2. Pourquoi avoir choisi le module HC-05 plutôt que le HC-06 ?
→ Le HC-05 peut fonctionner en maître ou esclave, contrairement au HC-06 limité au mode esclave, ce
qui offre plus de flexibilité.
3. Quelle est la fréquence de communication du module Bluetooth HC-05 ?
→ 2,4 GHz, dans la bande ISM (bande libre internationale).
4. Pourquoi un relais 5V a-t-il été préféré à un relais optocoupleur ?
→ Simplicité d’utilisation avec l’Arduino et capacité à commuter des charges AC 220V sans besoin de
composants supplémentaires.
5. Comment est assurée l’isolation galvanique entre la commande et la puissance ?

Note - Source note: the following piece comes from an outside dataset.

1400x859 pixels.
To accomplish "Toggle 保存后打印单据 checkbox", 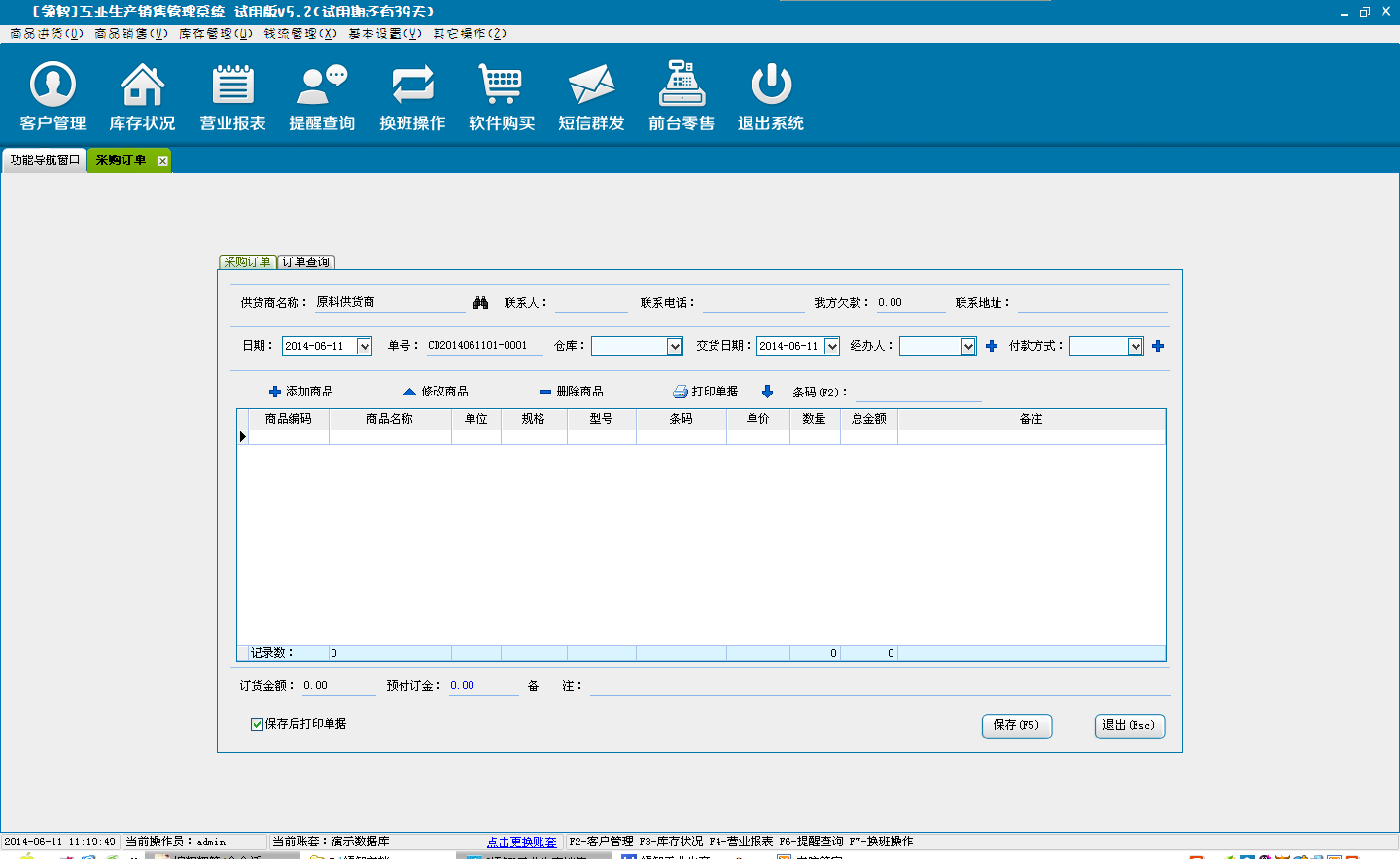I will point(257,724).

→ Grâce aux relais électromécaniques qui séparent les circuits basse tension (5V) et haute tension
(220V).
6. Quels seraient les impacts d’une mauvaise polarisation du transistor ?
→ Le transistor pourrait rester bloqué (non conducteur) ou être détruit s’il entre en saturation excessive
ou inverse.
7. Quelle est la fonction de la diode 1N4007 dans ton circuit ?
→ Diode de roue libre : elle protège le transistor contre les surtensions induites par la bobine du relais.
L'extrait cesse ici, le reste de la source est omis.